Essayist, poet, and funeral director Thomas Lynch has written four critically acclaimed volumes of poetry, three award-winning volumes of essays, and a book of short fiction. By using his own daily routine as poetic fodder, Lynch has transformed the mundane task of preparing the dead into a life-affirming event. His lyrical, elegaic poems describe the dead citizens of Milford, Michigan, his own family relationships, and scenes and myths from his Irish Catholic upbringing. Sometimes described as a cross between Garrison Keillor and W.B. Yeats, Lynch’s work dissects the vicissitudes of the human experience with grace and wit. His first collection of poems, Skating with Heather Grace (1986), is set in Michigan, Ireland, and Italy. Library Journal reviewer Rosaly DeMaios Roffman found that the poems "unpretentiously rehearse the dreams of the dying as they celebrate the everchanging relationships of the living." Lynch, according to Roffman, crafts poems that weave symbolism and mythology into the human experience.

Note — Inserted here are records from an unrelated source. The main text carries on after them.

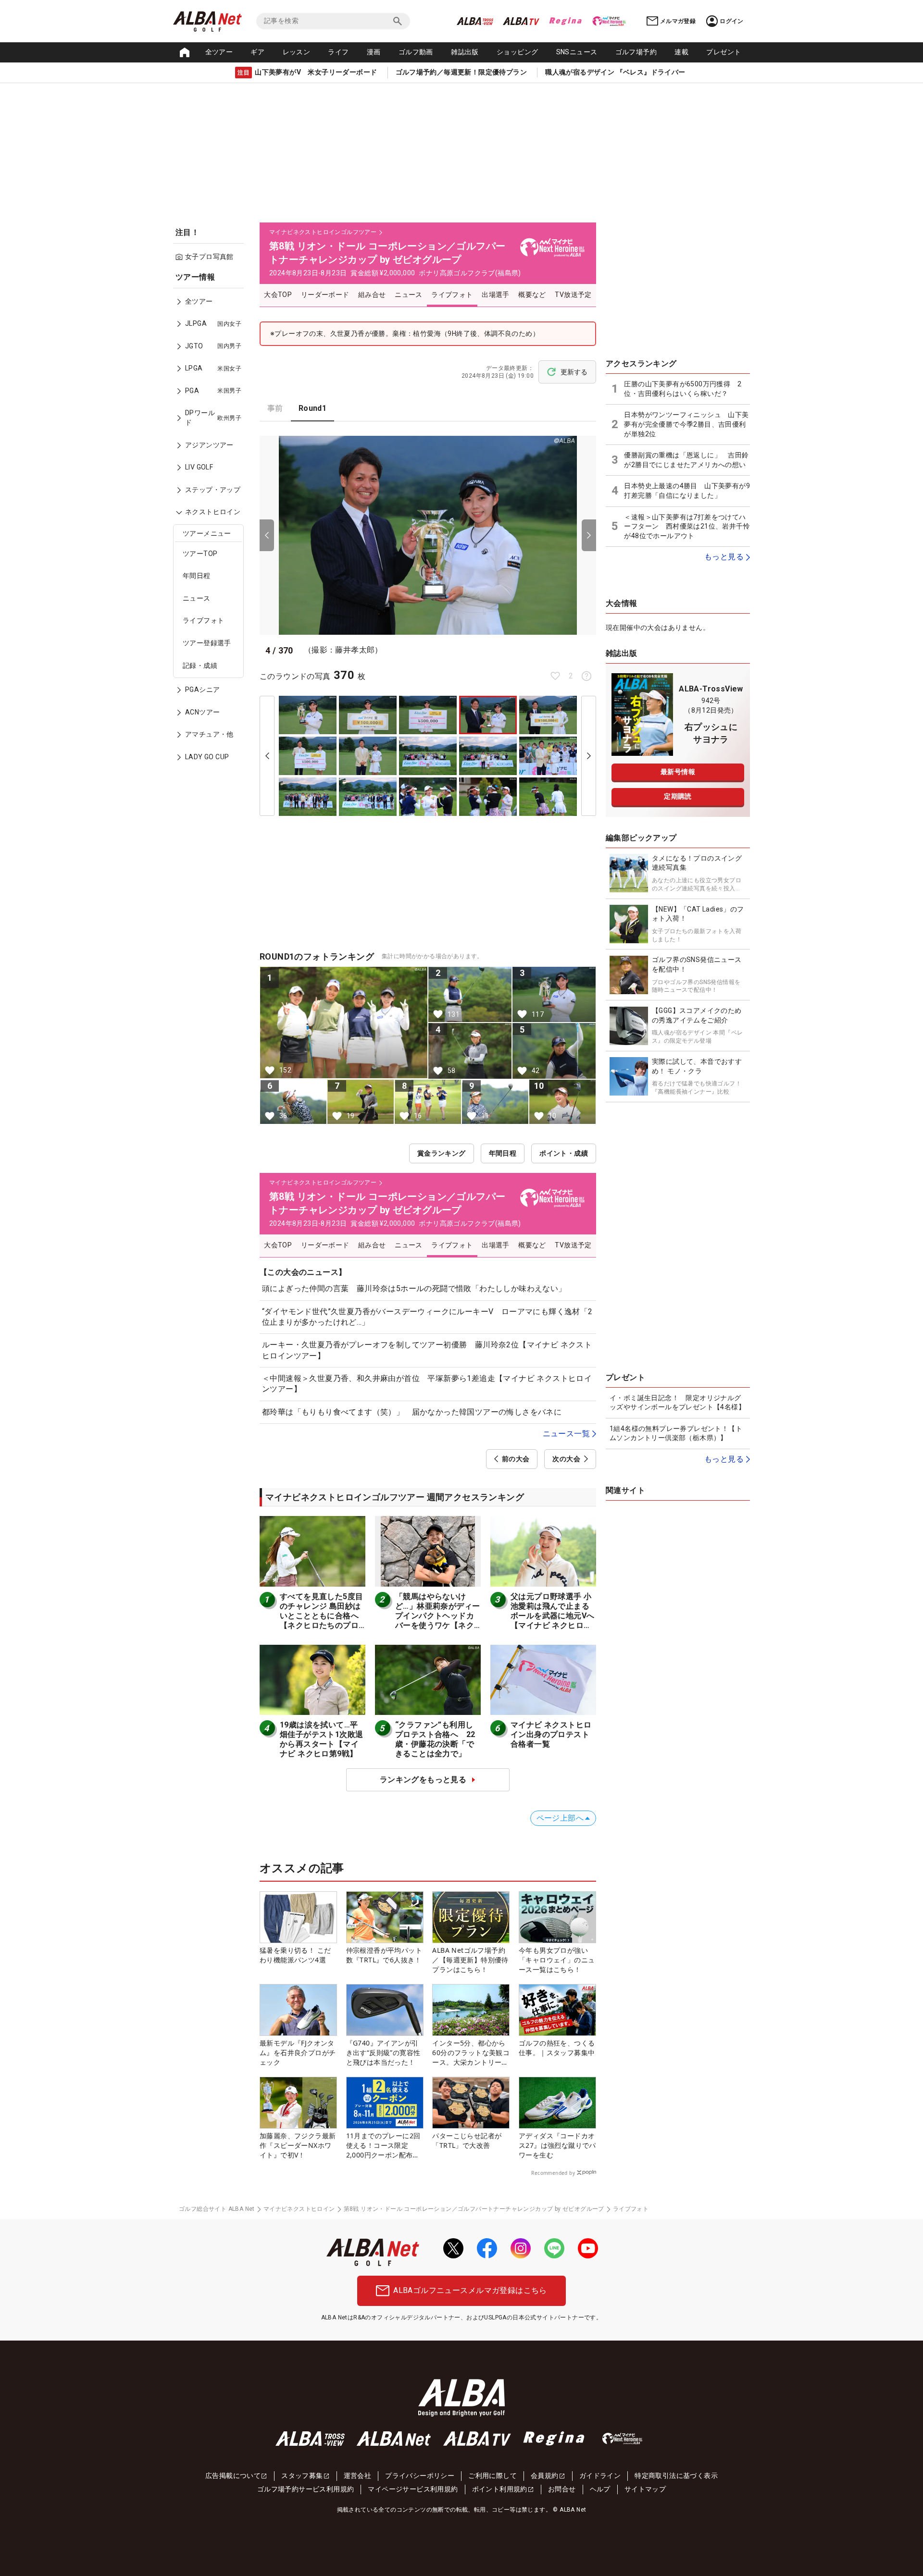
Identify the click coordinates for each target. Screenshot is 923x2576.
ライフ (338, 52)
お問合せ (562, 2489)
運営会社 (358, 2475)
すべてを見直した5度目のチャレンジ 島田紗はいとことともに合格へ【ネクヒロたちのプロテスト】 (321, 1615)
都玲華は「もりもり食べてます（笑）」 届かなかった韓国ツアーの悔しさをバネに (411, 1412)
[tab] (275, 408)
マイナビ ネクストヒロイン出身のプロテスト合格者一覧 (551, 1734)
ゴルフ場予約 (636, 52)
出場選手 (496, 294)
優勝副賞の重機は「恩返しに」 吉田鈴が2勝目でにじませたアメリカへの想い (686, 459)
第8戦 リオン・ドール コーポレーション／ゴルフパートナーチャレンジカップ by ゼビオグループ (474, 2209)
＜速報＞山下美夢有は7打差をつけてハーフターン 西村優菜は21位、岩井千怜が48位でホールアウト (687, 526)
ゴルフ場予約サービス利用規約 (305, 2489)
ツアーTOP (200, 553)
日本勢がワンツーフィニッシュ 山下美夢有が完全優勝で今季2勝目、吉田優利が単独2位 (686, 424)
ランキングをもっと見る (423, 1779)
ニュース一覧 (566, 1433)
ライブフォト (203, 621)
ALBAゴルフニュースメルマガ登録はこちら (470, 2290)
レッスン (297, 52)
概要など (532, 294)
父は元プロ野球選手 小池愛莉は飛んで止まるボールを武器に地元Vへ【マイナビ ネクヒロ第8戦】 (553, 1615)
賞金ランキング (441, 1153)
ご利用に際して (492, 2475)
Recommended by (553, 2172)
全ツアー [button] (219, 52)
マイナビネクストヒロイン (299, 2209)
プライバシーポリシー (419, 2475)
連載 (681, 52)
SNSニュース (577, 52)
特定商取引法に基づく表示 (676, 2475)
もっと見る (724, 556)
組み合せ (372, 294)
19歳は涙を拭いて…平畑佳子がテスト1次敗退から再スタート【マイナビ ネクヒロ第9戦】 (321, 1739)
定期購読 (678, 796)
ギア (257, 52)
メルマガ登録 (678, 21)
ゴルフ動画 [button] (416, 52)
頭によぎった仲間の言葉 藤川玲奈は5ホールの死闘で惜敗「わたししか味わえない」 (414, 1288)
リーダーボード (325, 294)
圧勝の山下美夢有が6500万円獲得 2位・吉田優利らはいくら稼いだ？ (682, 388)
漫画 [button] (374, 52)
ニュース (197, 598)
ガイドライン (600, 2475)
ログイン (732, 21)
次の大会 (566, 1459)
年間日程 (197, 575)
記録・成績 (200, 665)
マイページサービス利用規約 (413, 2489)
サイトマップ (645, 2489)
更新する (574, 372)
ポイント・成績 (563, 1153)
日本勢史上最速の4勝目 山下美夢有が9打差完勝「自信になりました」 (687, 490)
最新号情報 (678, 772)
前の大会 (516, 1459)
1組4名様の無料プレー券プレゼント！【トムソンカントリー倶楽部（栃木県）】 (676, 1433)
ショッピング (517, 52)
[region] (211, 523)
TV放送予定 (573, 294)
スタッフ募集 (302, 2475)
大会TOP (278, 294)
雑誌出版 (465, 52)
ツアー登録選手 (207, 643)
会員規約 (545, 2475)
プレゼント (723, 52)
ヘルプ (600, 2489)
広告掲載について (233, 2475)
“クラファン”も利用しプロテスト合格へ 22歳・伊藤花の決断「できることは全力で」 (435, 1739)
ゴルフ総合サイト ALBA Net (217, 2209)
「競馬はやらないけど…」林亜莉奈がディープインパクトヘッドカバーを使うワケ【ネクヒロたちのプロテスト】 (437, 1620)
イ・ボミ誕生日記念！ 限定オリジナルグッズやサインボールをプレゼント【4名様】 (677, 1402)
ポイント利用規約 (499, 2489)
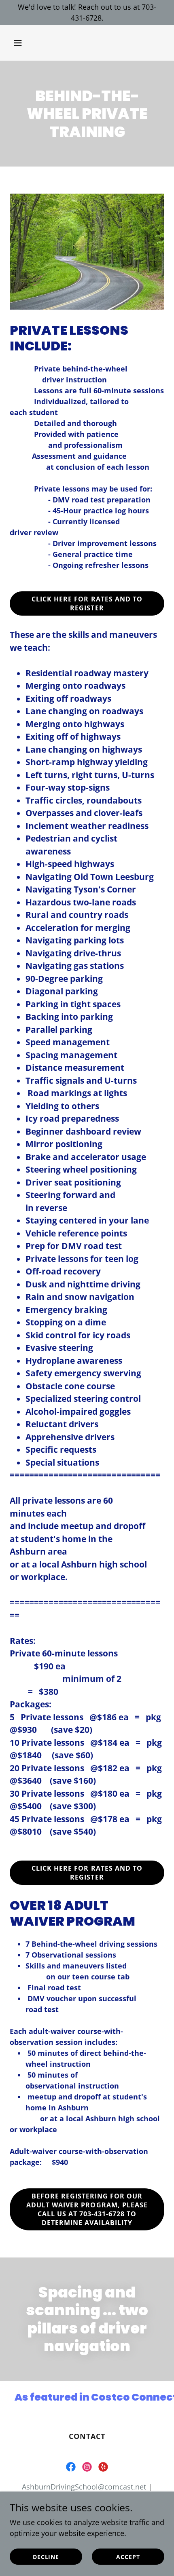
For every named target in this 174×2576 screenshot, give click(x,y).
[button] (21, 43)
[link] (71, 2467)
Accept (128, 2557)
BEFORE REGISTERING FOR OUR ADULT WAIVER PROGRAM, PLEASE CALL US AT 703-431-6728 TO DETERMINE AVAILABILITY (86, 2209)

Lynch’s subsequent volumes of poetry, including Grimalkin and Other Poems (1994), Still Life in Milford (1998), Walking Papers (2010), and The Sin-Eater: A Breviary (2011), likewise contain elements of the poet's professional and personal life mixed with his ruminations about Irish culture and history.
A well-known essayist and contributor to publications like the New York Times, the London Times, Newsweek, and Harper’s, Lynch’s essays offer a fascinating peak into a profession few of us have ever imagine. The Undertaking: Life Studies from the Dismal Trade (1997) reflects the author's "eloquent, meditative observations on the place of death in small-town life," according to a critic in Kirkus Reviews. Lynch's poetic vision is indelibly colored by his undertaking business, and what he sees often contrasts with what lies on the surface. Dispelling the myths about people in his trade, Lynch wrote, "I am no more attracted to the dead than the dentist is to your bad gums, the doctor to your rotten innards, or the accountant to your sloppy expense records." His profession has provided Lynch not only with a living, but with a unique vantage point from which to observe the entire cycle of life. The book won the Heartland Prize for Non-Fiction, the American Book Award, and was a finalist for the National Book Award.
Lynch's prose book Bodies in Motion and at Rest: On Metaphor and Mortality (2000) explores his Roman Catholic childhood and family, being a father, and the relationship between "mortuary and literary arts." In 2005 Lynch published Booking Passage: We Irish and Americans, a memoir-travelogue and cultural exploration of the ties that bind two countries with inextricably linked histories. His foray into short fiction, Apparition and Late Fictions (2010) addresses themes found in his poetry and essays, offering sensitive portraits of ordinary people coping with grief.
Lynch has received numerous awards and grants from the National Book Foundation, the National Endowment for the Arts, the Michigan Council for the Arts and the Irish Arts Council. A frequent guest lecturer at universities across North America, the United Kingdom, Ireland and Australia, he is an adjunct professor in creative writing at the University of Michigan-Ann Arbor. He divides his time between his home in Milford, Michigan and his ancestral home in Moveen, County Clare, Ireland.